For a season that many equate with joy, it’s also a time of year where it’s necessary to have access to behavioral health support services.
Lower temps, higher stress
Increasingly, Americans say they’re stressed, and the faster pace, lack of routine and demands of the holiday season can add to these feelings.
The American Psychological Association’s recent report, “Stress in America 2023,” revealed some alarming statistics on our feelings about stress and our unwillingness to talk about these emotions:
“…When it comes to stress management, many are struggling to cope and are bearing the burden alone. Around three in five adults (62%) said they don’t talk about their stress overall because they don’t want to burden others.”
In addition, the financial pressures to make holiday purchases can exacerbate negative feelings. A 2021 poll conducted by the American Psychiatric Association found that 2 in 5 adults were worried about affording holiday gifts (46%). In addition, 61% of moms and 47% of dads felt stressed about the financial burden associated with the holidays.

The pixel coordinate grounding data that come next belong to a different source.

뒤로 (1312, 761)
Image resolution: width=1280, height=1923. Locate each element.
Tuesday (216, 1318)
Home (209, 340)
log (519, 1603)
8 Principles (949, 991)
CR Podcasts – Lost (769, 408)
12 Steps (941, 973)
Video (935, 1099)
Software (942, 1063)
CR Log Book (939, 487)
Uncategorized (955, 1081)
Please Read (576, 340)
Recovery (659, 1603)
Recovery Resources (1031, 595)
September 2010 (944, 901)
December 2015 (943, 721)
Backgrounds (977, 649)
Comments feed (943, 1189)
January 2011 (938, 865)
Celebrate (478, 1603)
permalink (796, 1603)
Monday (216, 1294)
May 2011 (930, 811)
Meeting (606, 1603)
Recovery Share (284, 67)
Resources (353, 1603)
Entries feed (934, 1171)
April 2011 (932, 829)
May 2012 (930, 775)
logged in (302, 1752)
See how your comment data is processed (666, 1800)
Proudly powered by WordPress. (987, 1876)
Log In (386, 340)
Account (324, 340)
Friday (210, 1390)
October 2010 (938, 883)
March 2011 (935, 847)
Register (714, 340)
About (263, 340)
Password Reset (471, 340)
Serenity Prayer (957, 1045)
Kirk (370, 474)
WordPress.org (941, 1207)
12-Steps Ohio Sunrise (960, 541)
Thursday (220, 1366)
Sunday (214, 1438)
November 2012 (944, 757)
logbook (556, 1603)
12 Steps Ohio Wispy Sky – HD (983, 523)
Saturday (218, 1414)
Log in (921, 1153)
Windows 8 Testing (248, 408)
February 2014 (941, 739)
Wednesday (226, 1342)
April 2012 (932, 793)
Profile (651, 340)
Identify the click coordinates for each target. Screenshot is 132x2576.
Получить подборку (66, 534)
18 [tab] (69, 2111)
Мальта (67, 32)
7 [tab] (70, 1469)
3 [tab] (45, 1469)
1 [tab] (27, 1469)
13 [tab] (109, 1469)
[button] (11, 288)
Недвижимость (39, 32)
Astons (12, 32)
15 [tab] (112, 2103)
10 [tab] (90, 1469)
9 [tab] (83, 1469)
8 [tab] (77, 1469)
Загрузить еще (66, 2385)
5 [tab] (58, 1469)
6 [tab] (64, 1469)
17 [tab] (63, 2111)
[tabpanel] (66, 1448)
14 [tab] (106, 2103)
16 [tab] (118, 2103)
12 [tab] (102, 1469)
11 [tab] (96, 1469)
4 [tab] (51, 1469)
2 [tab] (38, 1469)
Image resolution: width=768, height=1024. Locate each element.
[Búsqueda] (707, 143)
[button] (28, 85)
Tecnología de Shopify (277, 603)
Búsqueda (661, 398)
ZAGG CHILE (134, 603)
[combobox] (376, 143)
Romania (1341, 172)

Along with anxiety, many of us also experience seasonal “blues.” According to the National Alliance for the Mentally Ill (NAMI), the holiday blues are temporary feelings of anxiety or depression during the winter months that can be associated with extra stress, unrealistic expectations or even painful memories.
While feeling blue this time of year isn’t the same as mental illness, it’s essential to take these symptoms seriously so they don’t evolve into something more severe, such as clinical depression or anxiety.
Mental health care without boundaries
We can mitigate holiday stress by taking simple steps such as maintaining healthy habits, making time for ourselves, focusing on the things we can control, and, if needed, seeking professional help.
Personal strategies to improve our well-being this time of year might include:
Getting the right amount of sleep and physical activity
Keeping a normal routine – or close to it
Taking breaks from work projects, the news and social media
Asking for additional help from co-workers, friends and loved ones
If seasonal stress starts to overwhelm, it’s time to seek professional assistance by making an appointment with a mental health professional or primary care physician.
Unfortunately, finding the right – or any – provider may add to our feelings of stress. In 2022, more than 150 million Americans lived in a federally designated mental health professional shortage area. There aren’t enough behavioral health professionals in the U.S. to meet the demand in certain areas. Fortunately, there’s a way for those who need support to access it regardless of where they live. With a clinically validated behavioral health program, those needing mental health care can access online programs, live virtual counseling, chat-based tools, interactive videos and other resources – without delay.
Putting employers and health plans to work
Each year, mental health service providers see more demand for support during the holidays and colder months. In 2022, the highest number of contacts to the national 988 crisis line came during December.
Data like this underscores the importance of fostering awareness, assistance and understanding in our workplaces, communities and other social groups. Employers and health plans can play a pivotal role during this time by acknowledging the season’s challenges.
Initiating open discussions, educating employees on available benefits and creating supportive environments are crucial steps employers and health plans can take to help people manage their mental health.
But offering a comprehensive benefits package that includes behavioral health care is also important.
A recent Amwell survey found that 40% of respondents said they want their employer or health plan to give access to online mental health programs that they can access at any time. Additionally, 53% of respondents said they want access to online resources and digital programs to self-manage their mental health.
These online programs, live virtual counseling, and chat-based solutions work to meet a spectrum of behavioral health needs without delay.
Keeping our mental health in check
Along with feelings of joy, the holidays can spark mental health challenges, emotional pain and a sense of loss. Whether it’s social pressure, darker days, financial concerns or lack of routine, it’s essential to have behavioral health support accessible during the late fall and winter months. With the right personal strategies and comprehensive mental health benefits, we can better manage the range of emotions that may accompany this celebratory time of year.